++++ Page text ++++

45th Mayor of Oakville
- Incumbent
- Assumed office November 13, 2006
- Preceded by: Ann Mulvale

Personal details
- Born: Robert Burton
- Party: Independent
- Spouse: Wendy Burton
- Education: University of New Mexico; Columbia University (MS);
- Website: www.robburton.ca

= Rob Burton =

Canadian politician and businessman

Rob Burton (born c. 1946) is a Canadian businessman, journalist and politician. He currently serves as the 45th mayor of Oakville. He was elected in the municipal election of 2006, having failed to unseat Ann Mulvale in 2003. He was re-elected to office in the 2010, 2014 and 2018 municipal elections.

==Early career and education==
Burton graduated from the University of New Mexico with a degree in history and economics before receiving a Master's of Science in Journalism from Columbia University.

After receiving his master's degree in 1971, he became a journalist for the Watertown Daily Times in New York State. He was recruited shortly after by CBC to help establish their new consumer rights programme Marketplace. He worked as a journalist and television producer until 1988, when he led the creation of the youth-focused television station YTV. After founding the station, he went on to work as the general manager and vice-president of programming and production.

==Political career==

=== Electoral history ===
Burton first ran for mayor in 2003. Up against five-term incumbent Ann Mulvale, Burton ultimately lost his first bid for mayor by a total of 28 votes. Burton ran again in 2006, managing to unseat Mulvale by a nearly 2000-vote margin. Mulvale challenged Burton for the mayorship once again in 2010, but was soundly defeated by over 4000 votes. In the 2014 election, Burton won with about two-thirds of the vote. He was strongly endorsed by the Toronto Star editorial board. He was re-elected with a plurality in 2018. Rob Burton won re-election in 2022 by a narrow margin.

++++

▶ What you need to do:
1. According to the Rob Burton article, by how many votes did Burton lose his first run for mayor in 2003?
2. Reproduce the Rob Burton article verbatim from "Rob Burton (born" to "2018 municipal elections.".

++++ Source data ++++

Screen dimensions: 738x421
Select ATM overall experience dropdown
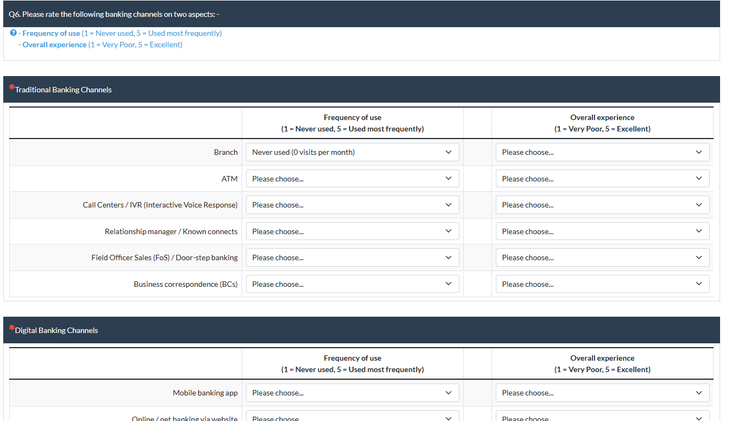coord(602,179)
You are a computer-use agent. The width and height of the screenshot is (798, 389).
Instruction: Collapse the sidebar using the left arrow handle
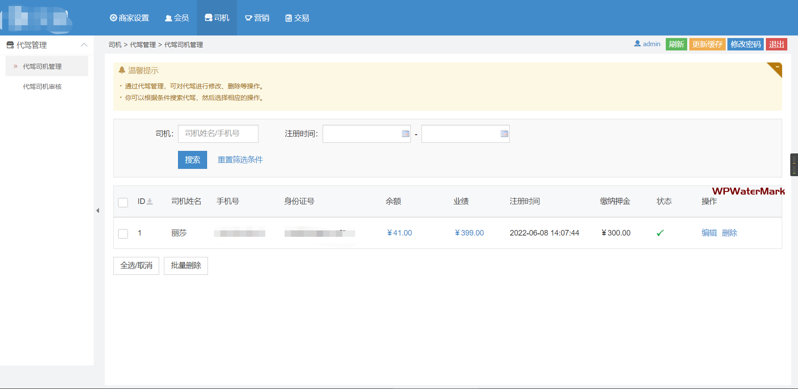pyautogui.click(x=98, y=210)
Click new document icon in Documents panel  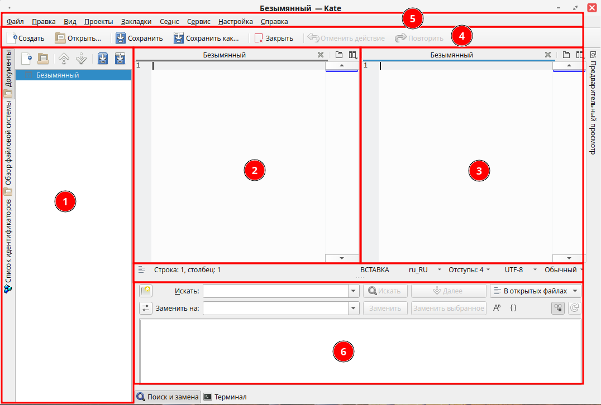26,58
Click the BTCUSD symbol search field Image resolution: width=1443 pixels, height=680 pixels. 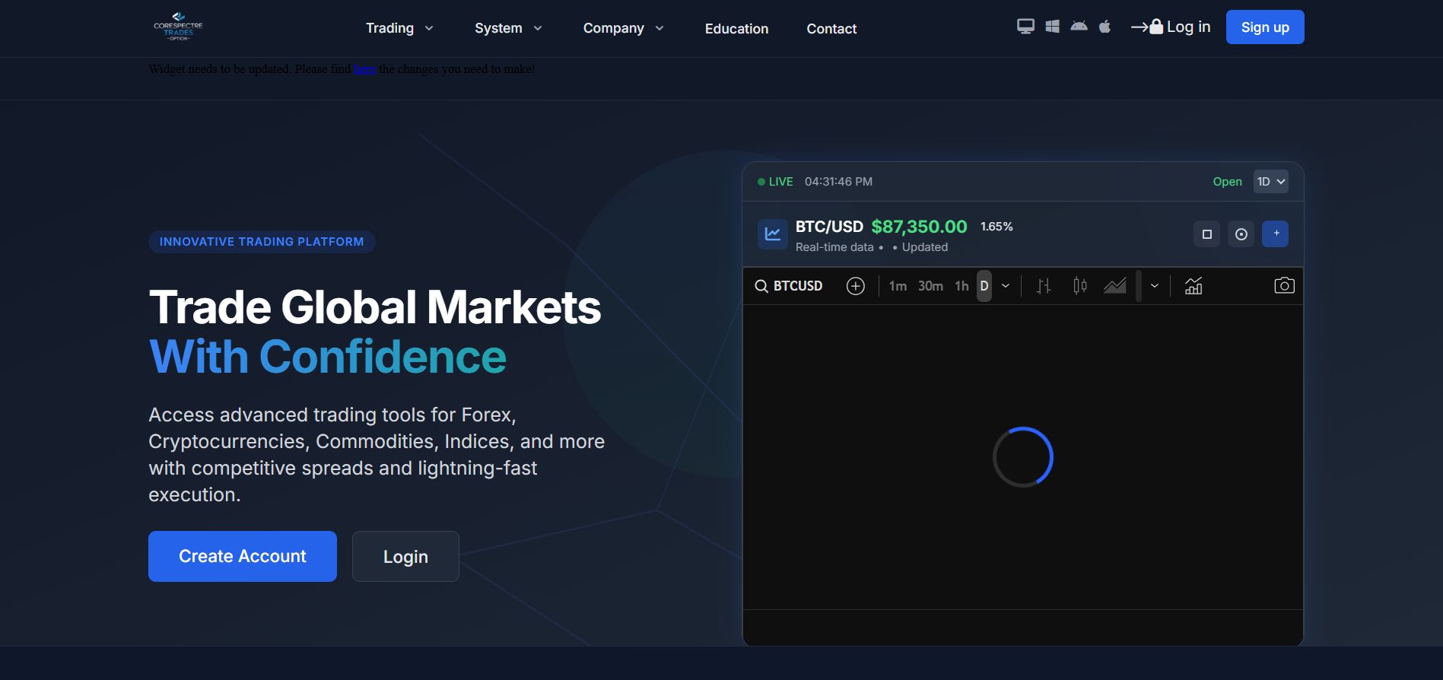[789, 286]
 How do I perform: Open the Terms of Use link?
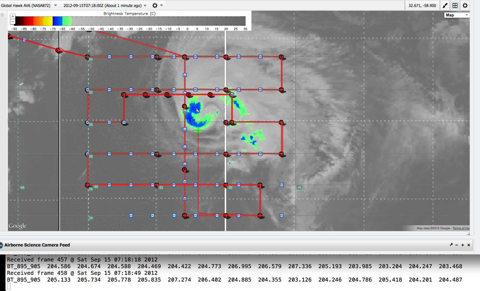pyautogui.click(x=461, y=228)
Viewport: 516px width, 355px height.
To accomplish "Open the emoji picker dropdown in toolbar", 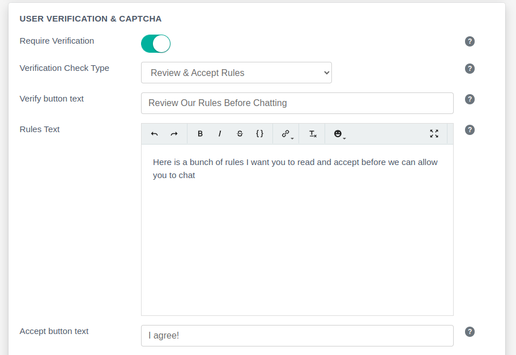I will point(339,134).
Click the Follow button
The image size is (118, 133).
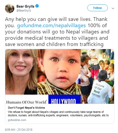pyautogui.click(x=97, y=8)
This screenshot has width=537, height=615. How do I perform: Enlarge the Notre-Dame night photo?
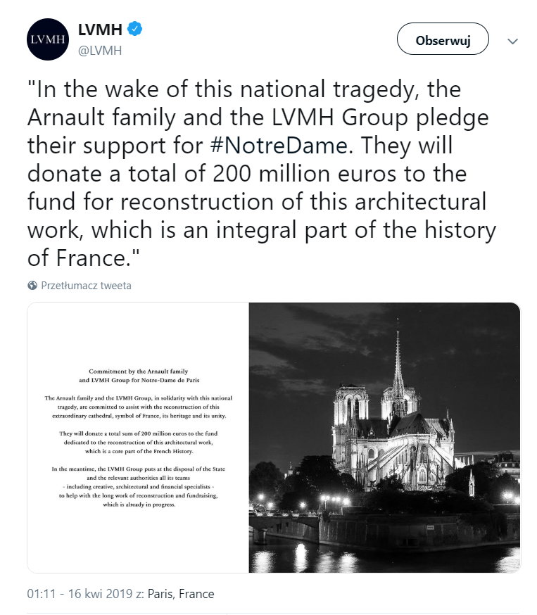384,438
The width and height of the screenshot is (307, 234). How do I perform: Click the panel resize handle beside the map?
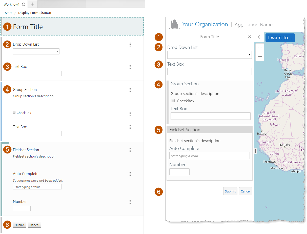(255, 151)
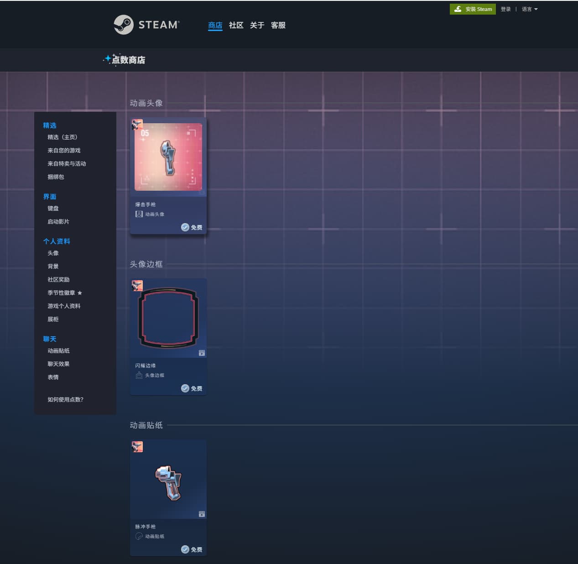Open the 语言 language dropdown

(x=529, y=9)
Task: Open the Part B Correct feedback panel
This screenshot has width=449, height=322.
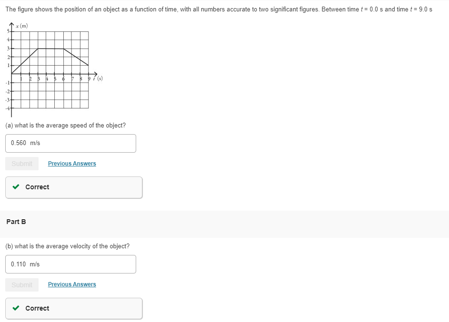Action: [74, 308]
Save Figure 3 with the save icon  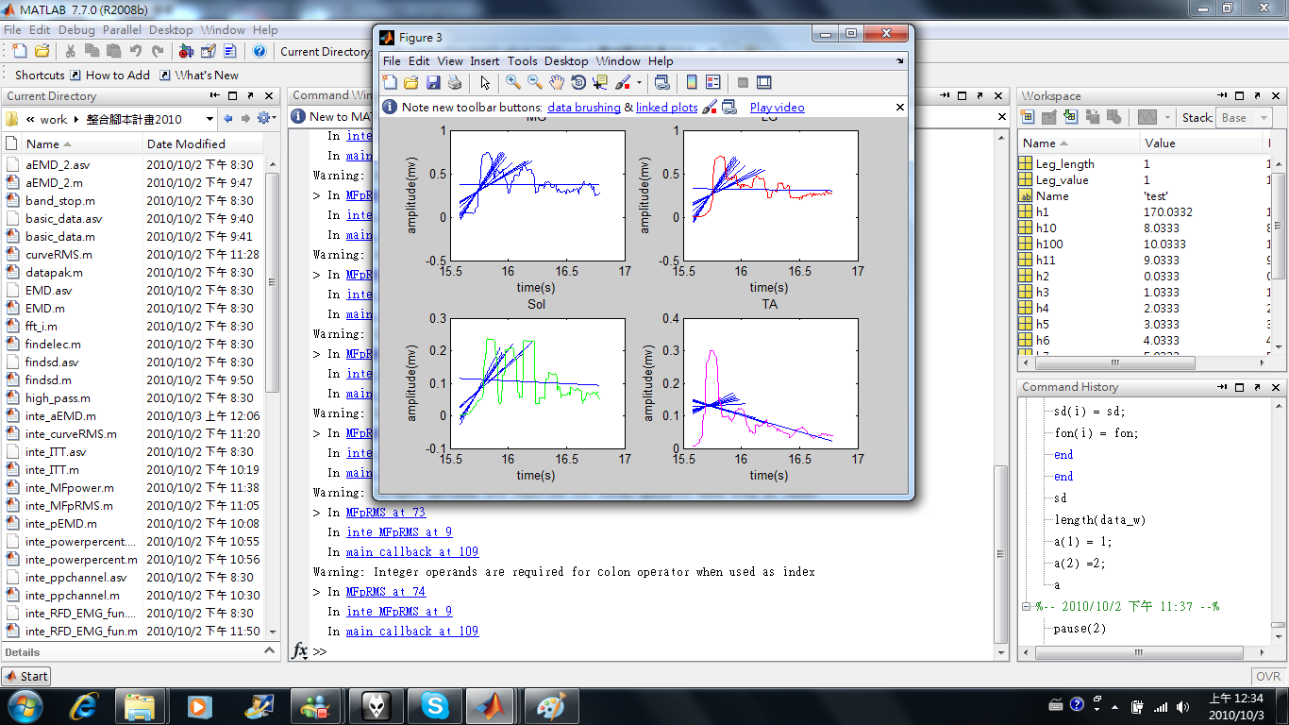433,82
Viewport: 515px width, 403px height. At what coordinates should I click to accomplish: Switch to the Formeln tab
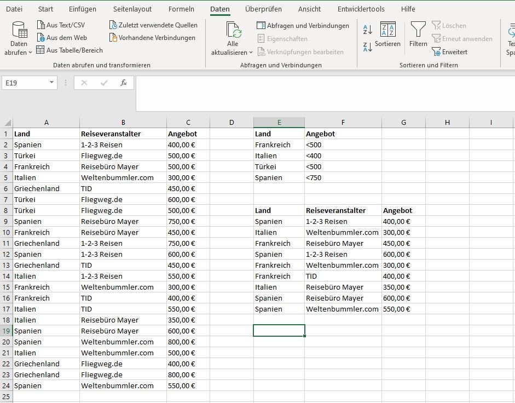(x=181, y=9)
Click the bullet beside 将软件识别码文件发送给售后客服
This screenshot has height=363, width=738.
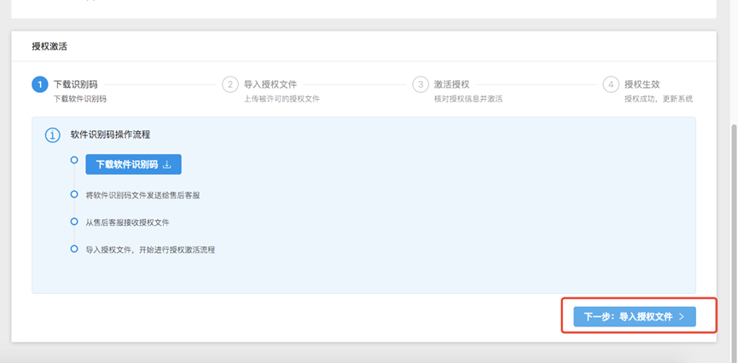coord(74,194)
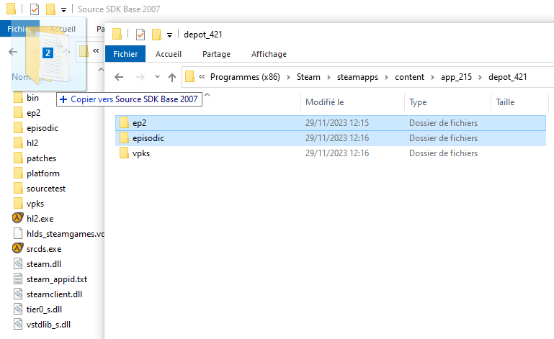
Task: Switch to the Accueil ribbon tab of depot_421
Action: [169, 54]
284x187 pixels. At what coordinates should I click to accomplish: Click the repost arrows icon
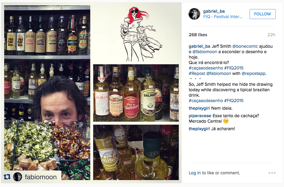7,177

++++

▶ Task-by-task results:
1. 28 votes

2.
Rob Burton (born c. 1946) is a Canadian businessman, journalist and politician. He currently serves as the 45th mayor of Oakville. He was elected in the municipal election of 2006, having failed to unseat Ann Mulvale in 2003. He was re-elected to office in the 2010, 2014 and 2018 municipal elections.